もしかして、見られないほど醜くとか……。
「鱗がね、黒くなっている。漆黒って感じかな? で、左、鱗のある方の目が赤くて……あっ、なんていうの目の中の瞳孔? 何か呼び方が違うかもしれないけど、それが縦線になってる。右は普通に人の目みたいだね」
……いったい、俺の顔はどうなってるんだ?
「顔は前より少しイケメンな感じ、よかったね」
「少しなんだ」
「……そうだね。
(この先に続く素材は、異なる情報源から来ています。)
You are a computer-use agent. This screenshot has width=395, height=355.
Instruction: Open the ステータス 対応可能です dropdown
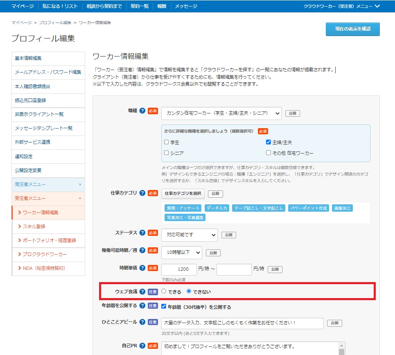pos(189,235)
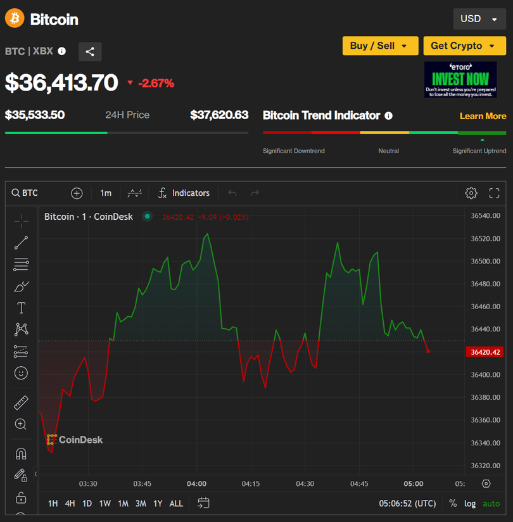The image size is (513, 522).
Task: Select the ruler measure tool
Action: [21, 403]
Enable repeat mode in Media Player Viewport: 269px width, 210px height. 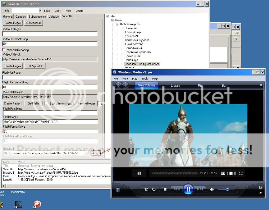[x=154, y=189]
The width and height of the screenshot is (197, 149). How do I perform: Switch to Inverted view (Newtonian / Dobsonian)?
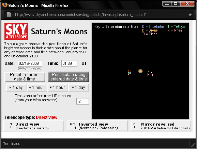click(x=97, y=126)
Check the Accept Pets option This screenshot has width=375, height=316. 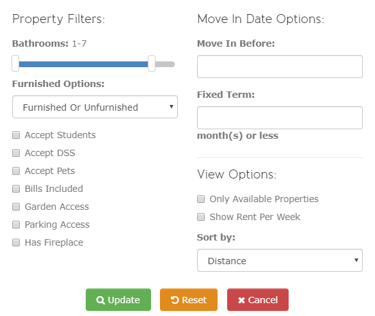(x=16, y=171)
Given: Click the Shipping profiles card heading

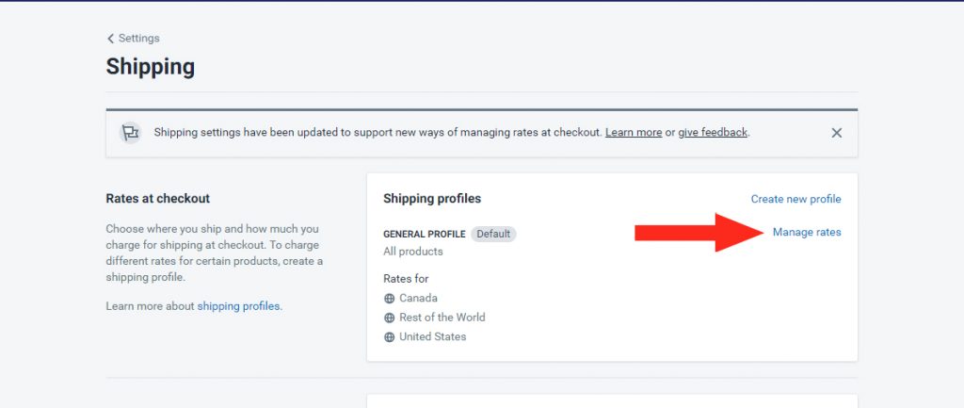Looking at the screenshot, I should (432, 199).
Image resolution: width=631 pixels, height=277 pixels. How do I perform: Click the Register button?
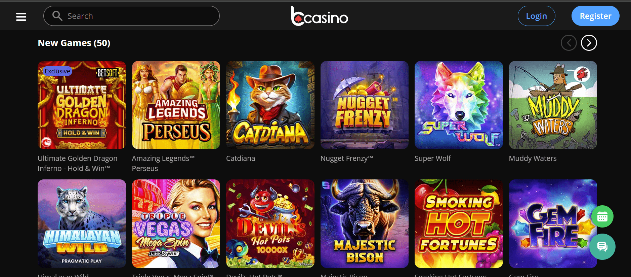[x=595, y=16]
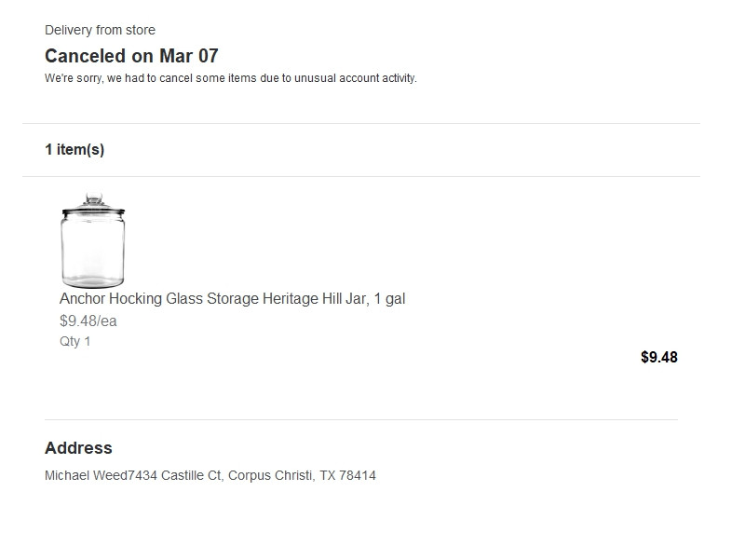This screenshot has height=546, width=745.
Task: Select the Qty 1 label
Action: 75,341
少しだね」
残念。
って、そこじゃないよな問題は。
「この見た目は目立つのか?」
目立つ?
どうだろう?
見慣れていないから、目につくけど。
魔王をヘビや蝙蝠で誕生させる世界だからね。
「目立つことは無いんじゃないかな? この世界なんでもありみたいだし」
言われてみれば、確かにそうだな。
そうでなければヘビを魔王にはしないよな。
良かった。
隠れなくては駄目なのに、見た目で目立ってしまっては意味がない。
後で、見た目を確認しておこう。
そう言えば、と後ろを見る。
……尻尾もか。
「どうしたの?」
「尻尾の先が鱗に覆われている」
見えた尻尾は、半分から先にかけて黒い鱗に覆われていた。
「ほんとだ」
これ以上変化が無いといいな。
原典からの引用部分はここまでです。